Stored records:
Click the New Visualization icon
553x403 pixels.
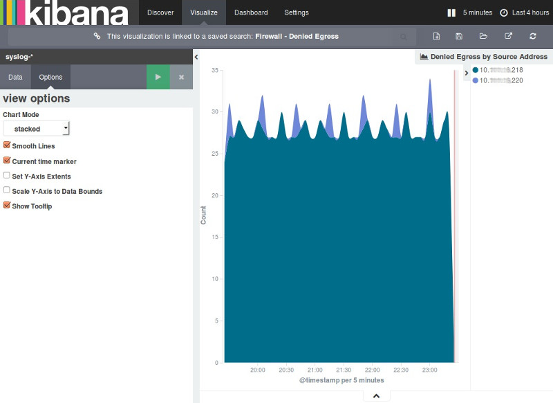click(436, 36)
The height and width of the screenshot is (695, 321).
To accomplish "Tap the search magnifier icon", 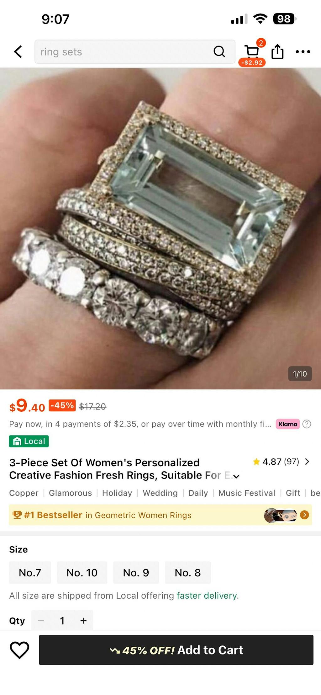I will coord(219,51).
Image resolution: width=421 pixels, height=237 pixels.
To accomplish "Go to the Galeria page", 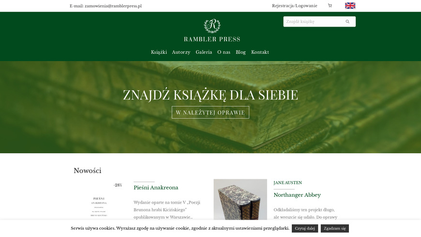I will (x=204, y=52).
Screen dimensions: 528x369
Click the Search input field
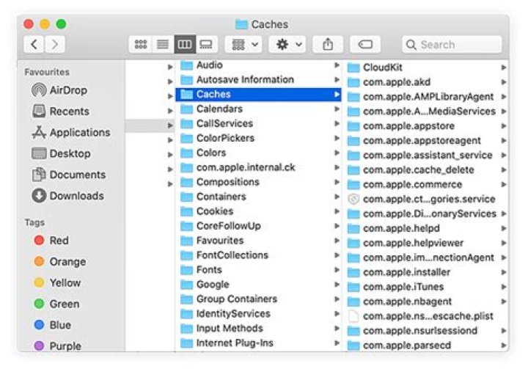coord(458,45)
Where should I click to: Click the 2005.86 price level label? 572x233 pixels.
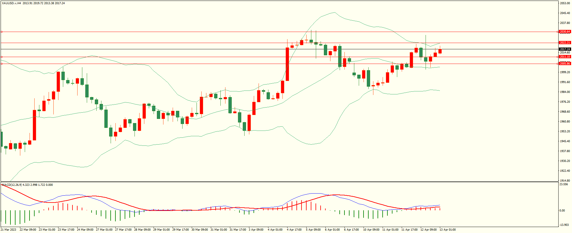(565, 64)
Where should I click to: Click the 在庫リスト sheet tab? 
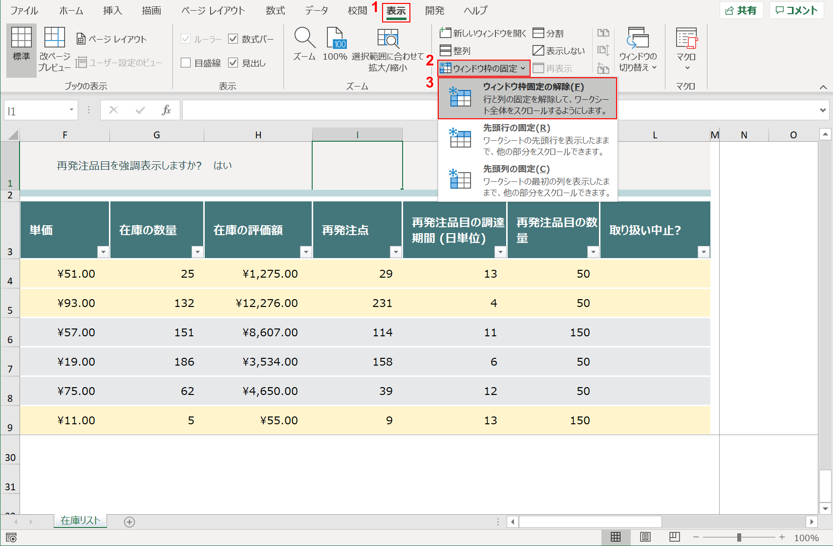pos(80,521)
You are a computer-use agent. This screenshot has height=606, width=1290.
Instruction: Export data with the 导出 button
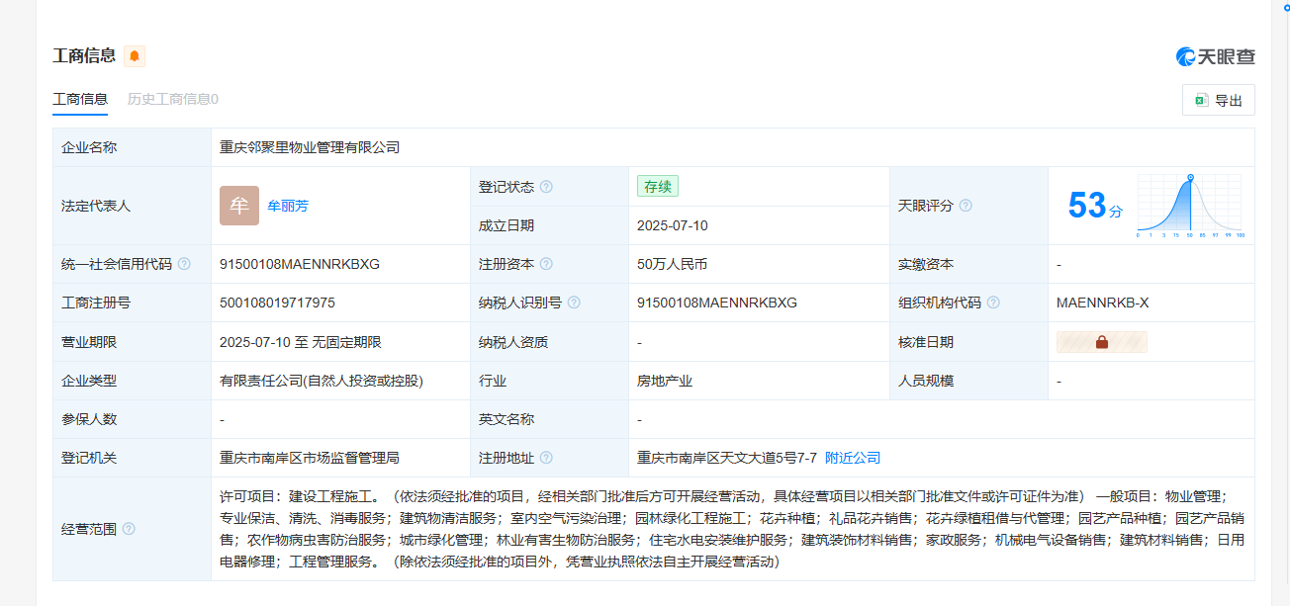pyautogui.click(x=1218, y=100)
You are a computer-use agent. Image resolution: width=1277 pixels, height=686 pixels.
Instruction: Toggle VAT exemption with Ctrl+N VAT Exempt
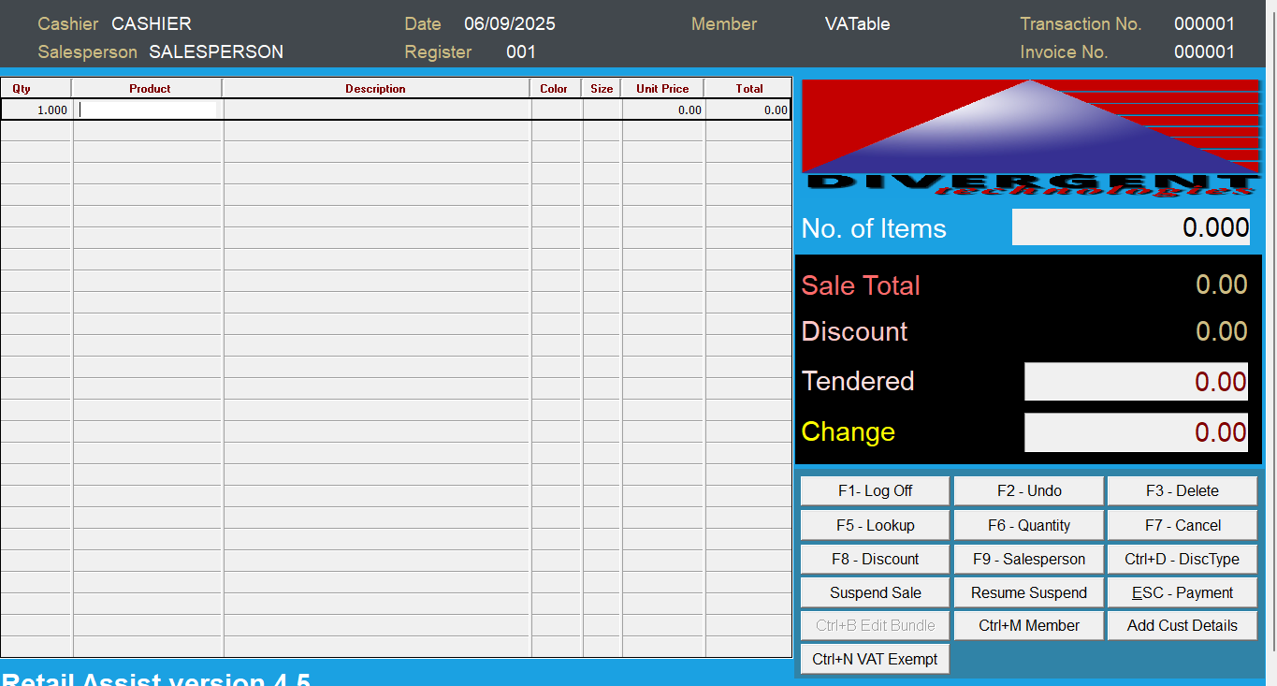[x=874, y=659]
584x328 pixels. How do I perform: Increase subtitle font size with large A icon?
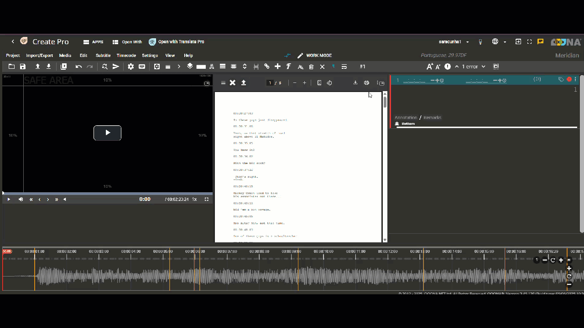pyautogui.click(x=429, y=67)
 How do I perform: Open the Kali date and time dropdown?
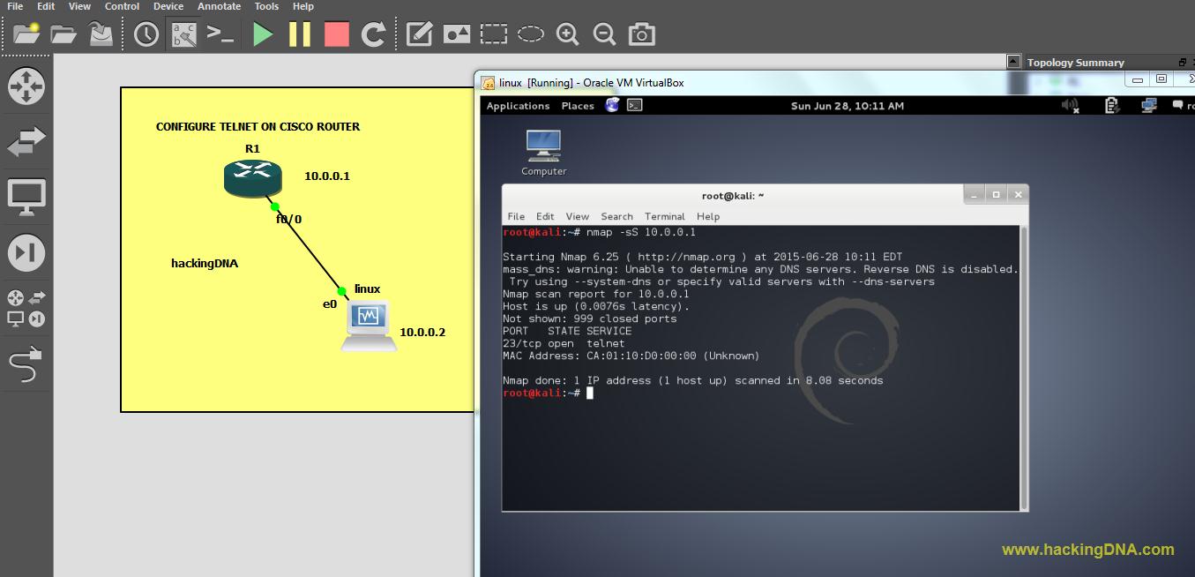click(x=847, y=106)
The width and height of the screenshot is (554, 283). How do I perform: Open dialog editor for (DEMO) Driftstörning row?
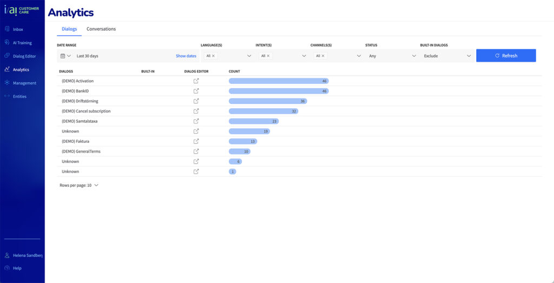(x=196, y=101)
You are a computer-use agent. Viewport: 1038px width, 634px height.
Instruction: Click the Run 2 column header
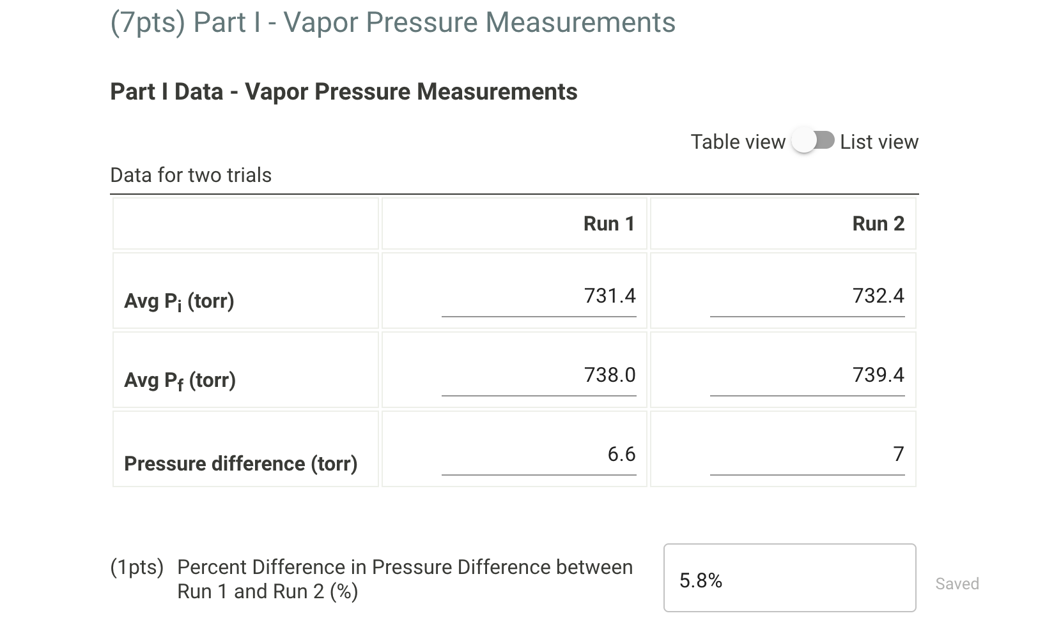tap(878, 223)
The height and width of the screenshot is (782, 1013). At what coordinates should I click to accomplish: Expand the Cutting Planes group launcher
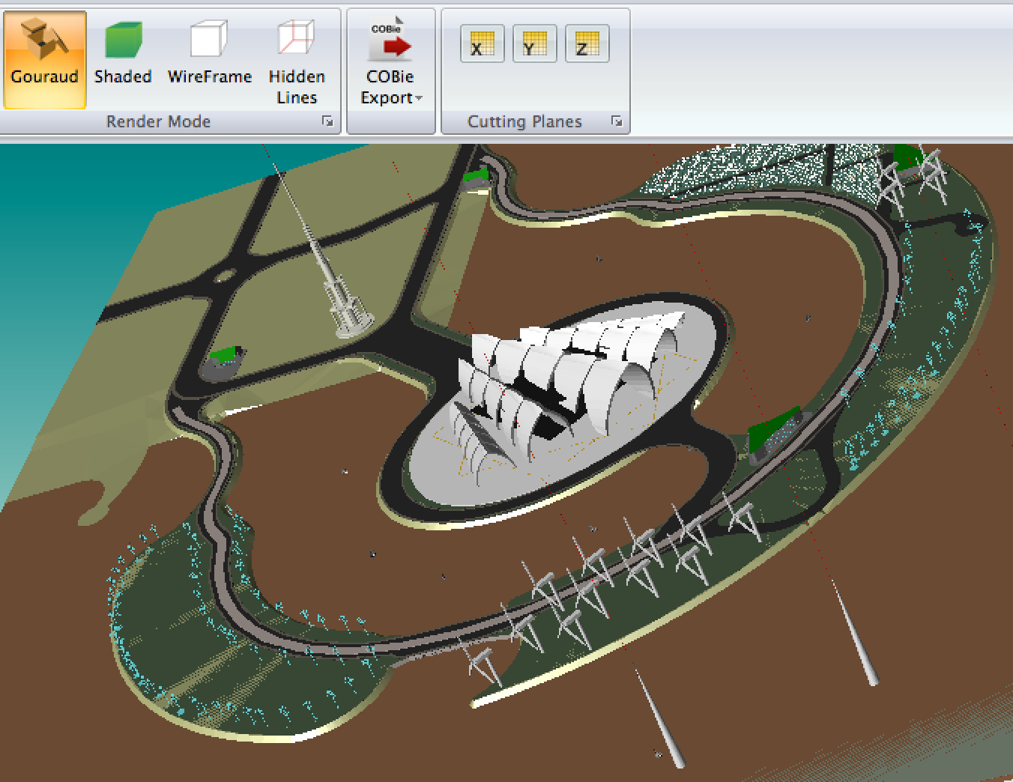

» **Your task**
Write down every line of the data above that includes the string "agent".

» **Result of this exercise**
You are a computer-use agent. This screenshot has height=606, width=1290.
You are a computer-use agent. Image resolution: width=1277 pixels, height=686 pixels.
You are a computer-use agent. Viewport: 1038px width, 634px height.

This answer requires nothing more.